━━━━━ Recorded information
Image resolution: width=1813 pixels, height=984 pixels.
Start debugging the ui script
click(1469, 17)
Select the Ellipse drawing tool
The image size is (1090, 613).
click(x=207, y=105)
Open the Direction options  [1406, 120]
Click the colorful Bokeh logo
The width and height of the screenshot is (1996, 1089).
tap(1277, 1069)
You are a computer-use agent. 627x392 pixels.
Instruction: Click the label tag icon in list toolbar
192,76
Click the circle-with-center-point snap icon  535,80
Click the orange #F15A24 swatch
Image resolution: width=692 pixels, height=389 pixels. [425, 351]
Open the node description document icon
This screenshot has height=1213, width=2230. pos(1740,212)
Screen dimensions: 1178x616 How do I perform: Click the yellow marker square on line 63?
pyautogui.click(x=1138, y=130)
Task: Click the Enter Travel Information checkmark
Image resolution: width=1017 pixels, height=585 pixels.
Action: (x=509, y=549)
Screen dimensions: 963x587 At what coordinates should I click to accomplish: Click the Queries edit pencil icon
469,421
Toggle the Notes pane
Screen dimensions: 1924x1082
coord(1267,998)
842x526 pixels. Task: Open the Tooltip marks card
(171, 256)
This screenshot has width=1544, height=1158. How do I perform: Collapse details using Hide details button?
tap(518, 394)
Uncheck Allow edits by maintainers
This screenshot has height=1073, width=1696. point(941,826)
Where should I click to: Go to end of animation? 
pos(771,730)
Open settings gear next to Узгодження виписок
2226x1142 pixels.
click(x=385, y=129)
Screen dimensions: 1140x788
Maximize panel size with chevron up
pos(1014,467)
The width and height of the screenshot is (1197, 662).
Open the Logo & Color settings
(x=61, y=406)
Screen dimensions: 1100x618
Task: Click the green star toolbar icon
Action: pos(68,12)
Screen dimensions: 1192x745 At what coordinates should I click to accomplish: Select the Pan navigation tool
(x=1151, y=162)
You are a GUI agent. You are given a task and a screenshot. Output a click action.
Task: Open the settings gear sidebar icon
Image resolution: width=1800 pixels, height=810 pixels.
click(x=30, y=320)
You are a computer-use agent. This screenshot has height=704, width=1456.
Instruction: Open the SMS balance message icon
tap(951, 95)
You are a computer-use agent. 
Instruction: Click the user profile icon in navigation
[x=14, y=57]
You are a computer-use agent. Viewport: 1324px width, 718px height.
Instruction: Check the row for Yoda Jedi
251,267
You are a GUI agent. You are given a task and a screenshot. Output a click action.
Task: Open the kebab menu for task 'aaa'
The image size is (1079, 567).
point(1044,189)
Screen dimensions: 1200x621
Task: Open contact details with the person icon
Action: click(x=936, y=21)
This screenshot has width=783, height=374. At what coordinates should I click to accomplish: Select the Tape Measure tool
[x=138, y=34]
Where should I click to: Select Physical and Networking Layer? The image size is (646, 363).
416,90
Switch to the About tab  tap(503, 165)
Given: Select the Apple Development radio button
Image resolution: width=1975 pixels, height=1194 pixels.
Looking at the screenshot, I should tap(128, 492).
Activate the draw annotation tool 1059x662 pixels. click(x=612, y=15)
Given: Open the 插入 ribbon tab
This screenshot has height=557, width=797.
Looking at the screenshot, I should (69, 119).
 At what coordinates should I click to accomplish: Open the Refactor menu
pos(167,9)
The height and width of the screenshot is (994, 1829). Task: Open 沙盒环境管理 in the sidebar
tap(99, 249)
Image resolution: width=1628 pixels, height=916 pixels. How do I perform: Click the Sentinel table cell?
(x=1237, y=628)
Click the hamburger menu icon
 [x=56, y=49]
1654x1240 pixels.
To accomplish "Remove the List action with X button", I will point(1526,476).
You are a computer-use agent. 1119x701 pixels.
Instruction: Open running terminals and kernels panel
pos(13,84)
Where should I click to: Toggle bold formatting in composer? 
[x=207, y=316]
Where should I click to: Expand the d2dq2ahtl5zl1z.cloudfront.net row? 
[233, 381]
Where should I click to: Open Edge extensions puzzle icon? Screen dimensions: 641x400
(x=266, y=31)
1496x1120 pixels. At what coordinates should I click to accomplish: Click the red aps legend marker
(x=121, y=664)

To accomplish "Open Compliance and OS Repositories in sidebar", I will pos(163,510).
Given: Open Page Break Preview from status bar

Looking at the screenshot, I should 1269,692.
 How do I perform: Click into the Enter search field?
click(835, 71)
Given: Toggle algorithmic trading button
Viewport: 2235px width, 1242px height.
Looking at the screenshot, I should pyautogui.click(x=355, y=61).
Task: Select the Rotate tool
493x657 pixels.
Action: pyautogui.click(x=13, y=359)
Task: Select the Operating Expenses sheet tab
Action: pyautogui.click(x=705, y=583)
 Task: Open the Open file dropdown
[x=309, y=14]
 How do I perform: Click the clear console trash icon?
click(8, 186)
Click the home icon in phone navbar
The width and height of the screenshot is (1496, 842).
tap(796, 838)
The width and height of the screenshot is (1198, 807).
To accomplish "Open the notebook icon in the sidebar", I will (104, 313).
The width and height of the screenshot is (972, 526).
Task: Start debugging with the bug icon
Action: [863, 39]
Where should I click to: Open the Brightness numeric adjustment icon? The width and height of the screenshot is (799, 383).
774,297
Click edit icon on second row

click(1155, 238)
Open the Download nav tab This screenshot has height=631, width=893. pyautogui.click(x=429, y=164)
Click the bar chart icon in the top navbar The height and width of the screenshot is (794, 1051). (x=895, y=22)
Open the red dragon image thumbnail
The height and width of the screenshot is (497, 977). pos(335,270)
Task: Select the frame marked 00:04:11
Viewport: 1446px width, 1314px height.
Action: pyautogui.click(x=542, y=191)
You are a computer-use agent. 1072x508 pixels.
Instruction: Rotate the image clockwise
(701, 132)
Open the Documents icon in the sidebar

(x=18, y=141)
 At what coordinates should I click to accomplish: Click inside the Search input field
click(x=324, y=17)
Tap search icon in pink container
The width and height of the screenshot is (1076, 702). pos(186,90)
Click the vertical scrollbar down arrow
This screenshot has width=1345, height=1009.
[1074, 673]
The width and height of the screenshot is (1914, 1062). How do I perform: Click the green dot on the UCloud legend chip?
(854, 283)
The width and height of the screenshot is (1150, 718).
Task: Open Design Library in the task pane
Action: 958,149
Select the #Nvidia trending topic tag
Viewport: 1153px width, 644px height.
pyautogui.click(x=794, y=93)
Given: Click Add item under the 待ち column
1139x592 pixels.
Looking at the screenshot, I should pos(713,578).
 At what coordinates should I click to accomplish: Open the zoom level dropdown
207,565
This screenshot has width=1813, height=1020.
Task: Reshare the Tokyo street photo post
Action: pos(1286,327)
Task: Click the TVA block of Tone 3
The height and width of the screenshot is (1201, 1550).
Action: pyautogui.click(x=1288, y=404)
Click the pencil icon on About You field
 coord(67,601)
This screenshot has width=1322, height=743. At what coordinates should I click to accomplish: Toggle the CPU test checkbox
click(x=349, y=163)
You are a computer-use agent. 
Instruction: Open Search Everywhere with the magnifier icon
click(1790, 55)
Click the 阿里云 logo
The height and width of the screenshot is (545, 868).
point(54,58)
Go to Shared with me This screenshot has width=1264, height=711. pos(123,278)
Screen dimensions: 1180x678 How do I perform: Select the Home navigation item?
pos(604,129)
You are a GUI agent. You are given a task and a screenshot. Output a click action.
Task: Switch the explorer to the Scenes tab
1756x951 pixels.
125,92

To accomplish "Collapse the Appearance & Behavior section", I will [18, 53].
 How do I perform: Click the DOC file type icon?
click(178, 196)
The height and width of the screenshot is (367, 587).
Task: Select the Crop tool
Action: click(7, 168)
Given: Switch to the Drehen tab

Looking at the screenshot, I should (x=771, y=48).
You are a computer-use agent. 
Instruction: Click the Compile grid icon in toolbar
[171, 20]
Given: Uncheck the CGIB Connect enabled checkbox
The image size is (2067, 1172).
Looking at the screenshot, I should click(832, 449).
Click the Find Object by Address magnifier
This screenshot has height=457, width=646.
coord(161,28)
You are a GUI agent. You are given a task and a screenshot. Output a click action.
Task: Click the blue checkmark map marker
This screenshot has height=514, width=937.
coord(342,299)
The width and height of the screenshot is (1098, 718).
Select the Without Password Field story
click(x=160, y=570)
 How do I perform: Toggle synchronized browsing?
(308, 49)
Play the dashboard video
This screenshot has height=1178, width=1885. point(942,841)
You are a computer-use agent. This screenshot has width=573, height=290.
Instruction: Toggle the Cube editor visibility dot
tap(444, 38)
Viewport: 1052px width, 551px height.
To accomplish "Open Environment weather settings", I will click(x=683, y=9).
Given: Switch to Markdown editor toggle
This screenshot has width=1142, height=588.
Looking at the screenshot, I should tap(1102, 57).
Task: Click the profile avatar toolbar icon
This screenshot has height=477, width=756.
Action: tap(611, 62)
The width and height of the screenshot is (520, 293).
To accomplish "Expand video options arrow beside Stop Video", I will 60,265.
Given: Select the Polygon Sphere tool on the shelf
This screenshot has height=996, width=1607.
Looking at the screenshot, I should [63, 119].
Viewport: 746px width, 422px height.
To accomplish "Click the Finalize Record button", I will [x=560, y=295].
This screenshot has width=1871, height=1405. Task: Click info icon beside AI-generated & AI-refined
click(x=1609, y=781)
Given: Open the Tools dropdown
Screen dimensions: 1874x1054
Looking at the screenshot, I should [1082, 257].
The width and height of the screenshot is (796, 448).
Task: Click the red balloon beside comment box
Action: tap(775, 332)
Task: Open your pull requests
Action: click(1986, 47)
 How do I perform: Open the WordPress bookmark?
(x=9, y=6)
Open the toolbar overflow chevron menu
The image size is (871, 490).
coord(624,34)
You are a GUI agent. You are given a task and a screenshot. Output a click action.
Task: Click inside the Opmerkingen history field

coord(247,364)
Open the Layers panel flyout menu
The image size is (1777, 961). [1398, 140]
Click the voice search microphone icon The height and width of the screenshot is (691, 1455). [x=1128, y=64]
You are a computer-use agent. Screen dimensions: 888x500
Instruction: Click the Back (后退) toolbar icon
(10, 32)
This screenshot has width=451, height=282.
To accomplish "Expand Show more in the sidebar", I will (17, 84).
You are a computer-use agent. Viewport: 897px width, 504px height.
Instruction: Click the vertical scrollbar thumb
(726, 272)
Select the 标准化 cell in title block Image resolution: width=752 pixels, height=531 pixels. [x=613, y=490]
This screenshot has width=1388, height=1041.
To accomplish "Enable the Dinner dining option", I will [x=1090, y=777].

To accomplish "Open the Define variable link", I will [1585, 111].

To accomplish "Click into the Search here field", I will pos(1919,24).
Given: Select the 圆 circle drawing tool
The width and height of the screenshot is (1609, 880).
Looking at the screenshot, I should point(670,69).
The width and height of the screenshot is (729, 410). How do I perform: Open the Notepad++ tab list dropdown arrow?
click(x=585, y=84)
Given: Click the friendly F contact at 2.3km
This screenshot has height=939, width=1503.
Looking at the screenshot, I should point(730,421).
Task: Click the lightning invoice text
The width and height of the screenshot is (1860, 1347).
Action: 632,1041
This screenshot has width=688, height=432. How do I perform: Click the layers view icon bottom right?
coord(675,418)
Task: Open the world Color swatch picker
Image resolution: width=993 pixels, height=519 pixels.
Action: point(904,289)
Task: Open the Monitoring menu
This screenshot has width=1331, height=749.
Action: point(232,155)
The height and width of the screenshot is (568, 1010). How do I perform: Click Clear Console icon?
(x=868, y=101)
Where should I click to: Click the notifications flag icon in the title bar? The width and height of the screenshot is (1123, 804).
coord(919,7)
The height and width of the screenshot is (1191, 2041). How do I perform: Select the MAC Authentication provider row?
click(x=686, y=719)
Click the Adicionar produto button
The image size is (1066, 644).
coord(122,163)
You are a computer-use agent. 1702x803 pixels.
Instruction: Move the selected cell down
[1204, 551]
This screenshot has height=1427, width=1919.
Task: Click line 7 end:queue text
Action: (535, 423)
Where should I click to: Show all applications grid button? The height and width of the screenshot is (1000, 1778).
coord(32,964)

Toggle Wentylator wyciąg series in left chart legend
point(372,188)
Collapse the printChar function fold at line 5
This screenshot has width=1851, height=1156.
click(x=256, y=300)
━━━━━━━━━━
Task objective: Please filter the listing down to lines that include the word "block".

Solution to the exercise:
Task: Click the TVA block of Tone 3
Select the 标准化 cell in title block Image resolution: width=752 pixels, height=531 pixels. [x=613, y=490]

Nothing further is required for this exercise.